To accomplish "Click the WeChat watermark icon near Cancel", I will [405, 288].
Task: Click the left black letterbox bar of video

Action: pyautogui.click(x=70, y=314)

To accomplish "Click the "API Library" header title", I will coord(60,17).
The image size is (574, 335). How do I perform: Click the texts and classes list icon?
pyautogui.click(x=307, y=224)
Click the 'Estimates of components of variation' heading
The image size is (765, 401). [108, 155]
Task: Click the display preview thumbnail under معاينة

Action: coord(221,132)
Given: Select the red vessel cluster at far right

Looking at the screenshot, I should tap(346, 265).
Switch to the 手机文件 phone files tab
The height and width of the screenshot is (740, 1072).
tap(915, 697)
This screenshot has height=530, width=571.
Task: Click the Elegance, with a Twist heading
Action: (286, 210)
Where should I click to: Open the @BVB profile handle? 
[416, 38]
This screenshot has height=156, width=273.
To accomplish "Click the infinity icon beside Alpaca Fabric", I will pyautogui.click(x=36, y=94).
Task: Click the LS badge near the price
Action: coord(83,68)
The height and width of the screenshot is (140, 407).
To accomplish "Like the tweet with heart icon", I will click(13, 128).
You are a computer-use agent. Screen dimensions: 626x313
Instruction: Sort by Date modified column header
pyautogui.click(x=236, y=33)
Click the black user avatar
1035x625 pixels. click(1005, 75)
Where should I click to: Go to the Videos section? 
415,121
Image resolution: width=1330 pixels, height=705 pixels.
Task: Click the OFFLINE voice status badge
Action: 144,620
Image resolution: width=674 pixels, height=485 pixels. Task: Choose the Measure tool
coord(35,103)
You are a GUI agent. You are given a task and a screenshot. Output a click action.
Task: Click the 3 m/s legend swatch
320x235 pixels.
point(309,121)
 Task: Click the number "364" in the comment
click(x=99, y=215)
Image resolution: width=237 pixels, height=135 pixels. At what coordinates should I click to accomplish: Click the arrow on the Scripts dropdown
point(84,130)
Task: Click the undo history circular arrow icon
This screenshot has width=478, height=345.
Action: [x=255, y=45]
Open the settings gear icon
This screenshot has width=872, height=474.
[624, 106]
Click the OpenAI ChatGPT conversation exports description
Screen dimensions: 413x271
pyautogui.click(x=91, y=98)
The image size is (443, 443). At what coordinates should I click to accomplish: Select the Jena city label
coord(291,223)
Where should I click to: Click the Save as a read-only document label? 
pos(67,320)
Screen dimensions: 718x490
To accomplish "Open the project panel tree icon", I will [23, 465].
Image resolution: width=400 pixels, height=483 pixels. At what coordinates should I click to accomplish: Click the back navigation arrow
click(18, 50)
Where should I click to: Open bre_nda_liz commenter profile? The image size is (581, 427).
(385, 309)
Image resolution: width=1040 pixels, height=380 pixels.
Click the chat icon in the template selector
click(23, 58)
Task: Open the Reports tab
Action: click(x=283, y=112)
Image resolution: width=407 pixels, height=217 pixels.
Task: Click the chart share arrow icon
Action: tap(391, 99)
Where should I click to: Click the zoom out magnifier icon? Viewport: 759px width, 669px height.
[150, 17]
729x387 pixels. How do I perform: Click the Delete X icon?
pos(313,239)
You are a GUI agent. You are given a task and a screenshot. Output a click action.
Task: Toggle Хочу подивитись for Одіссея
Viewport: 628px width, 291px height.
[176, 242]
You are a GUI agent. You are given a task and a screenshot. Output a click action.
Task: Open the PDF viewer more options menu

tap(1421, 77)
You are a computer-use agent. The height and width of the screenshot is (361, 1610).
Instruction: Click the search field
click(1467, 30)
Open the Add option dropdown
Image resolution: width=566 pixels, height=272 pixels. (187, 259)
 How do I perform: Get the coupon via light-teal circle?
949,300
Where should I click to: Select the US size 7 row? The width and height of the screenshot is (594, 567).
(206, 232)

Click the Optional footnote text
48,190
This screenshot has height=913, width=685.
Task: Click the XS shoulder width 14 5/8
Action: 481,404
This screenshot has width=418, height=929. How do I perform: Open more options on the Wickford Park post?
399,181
━━━━━━
Could you reproduce every record exactly as it appears?

● Response to the task
To accomplish "Click the WeChat watermark icon near Cancel", I will [405, 288].
Task: Click the left black letterbox bar of video

Action: pyautogui.click(x=70, y=314)

To accomplish "Click the "API Library" header title", I will coord(60,17).
The image size is (574, 335). How do I perform: Click the texts and classes list icon?
pyautogui.click(x=307, y=224)
Click the 'Estimates of components of variation' heading
The image size is (765, 401). [108, 155]
Task: Click the display preview thumbnail under معاينة

Action: coord(221,132)
Given: Select the red vessel cluster at far right

Looking at the screenshot, I should tap(346, 265).
Switch to the 手机文件 phone files tab
The height and width of the screenshot is (740, 1072).
tap(915, 697)
This screenshot has height=530, width=571.
Task: Click the Elegance, with a Twist heading
Action: (286, 210)
Where should I click to: Open the @BVB profile handle? 
[416, 38]
This screenshot has height=156, width=273.
To accomplish "Click the infinity icon beside Alpaca Fabric", I will pyautogui.click(x=36, y=94).
Task: Click the LS badge near the price
Action: coord(83,68)
The height and width of the screenshot is (140, 407).
To accomplish "Like the tweet with heart icon", I will click(13, 128).
You are a computer-use agent. Screen dimensions: 626x313
Instruction: Sort by Date modified column header
pyautogui.click(x=236, y=33)
Click the black user avatar
1035x625 pixels. click(1005, 75)
Where should I click to: Go to the Videos section? 
415,121
Image resolution: width=1330 pixels, height=705 pixels.
Task: Click the OFFLINE voice status badge
Action: 144,620
Image resolution: width=674 pixels, height=485 pixels. Task: Choose the Measure tool
coord(35,103)
You are a GUI agent. You are given a task and a screenshot. Output a click action.
Task: Click the 3 m/s legend swatch
320x235 pixels.
point(309,121)
 Task: Click the number "364" in the comment
click(x=99, y=215)
Image resolution: width=237 pixels, height=135 pixels. At what coordinates should I click to accomplish: Click the arrow on the Scripts dropdown
point(84,130)
Task: Click the undo history circular arrow icon
This screenshot has width=478, height=345.
Action: [x=255, y=45]
Open the settings gear icon
This screenshot has width=872, height=474.
[624, 106]
Click the OpenAI ChatGPT conversation exports description
Screen dimensions: 413x271
pyautogui.click(x=91, y=98)
The image size is (443, 443). At what coordinates should I click to accomplish: Select the Jena city label
coord(291,223)
Where should I click to: Click the Save as a read-only document label? 
pos(67,320)
Screen dimensions: 718x490
To accomplish "Open the project panel tree icon", I will [23, 465].
Image resolution: width=400 pixels, height=483 pixels. At what coordinates should I click to accomplish: Click the back navigation arrow
click(18, 50)
Where should I click to: Open bre_nda_liz commenter profile? The image size is (581, 427).
(385, 309)
Image resolution: width=1040 pixels, height=380 pixels.
Click the chat icon in the template selector
click(23, 58)
Task: Open the Reports tab
Action: click(x=283, y=112)
Image resolution: width=407 pixels, height=217 pixels.
Task: Click the chart share arrow icon
Action: tap(391, 99)
Where should I click to: Click the zoom out magnifier icon? Viewport: 759px width, 669px height.
[150, 17]
729x387 pixels. How do I perform: Click the Delete X icon?
pos(313,239)
You are a GUI agent. You are given a task and a screenshot. Output a click action.
Task: Toggle Хочу подивитись for Одіссея
Viewport: 628px width, 291px height.
[176, 242]
You are a GUI agent. You are given a task and a screenshot. Output a click action.
Task: Open the PDF viewer more options menu

tap(1421, 77)
You are a computer-use agent. The height and width of the screenshot is (361, 1610).
Instruction: Click the search field
click(1467, 30)
Open the Add option dropdown
Image resolution: width=566 pixels, height=272 pixels. (187, 259)
 How do I perform: Get the coupon via light-teal circle?
949,300
Where should I click to: Select the US size 7 row? The width and height of the screenshot is (594, 567).
(206, 232)

Click the Optional footnote text
48,190
This screenshot has height=913, width=685.
Task: Click the XS shoulder width 14 5/8
Action: 481,404
This screenshot has width=418, height=929. How do I perform: Open more options on the Wickford Park post?
399,181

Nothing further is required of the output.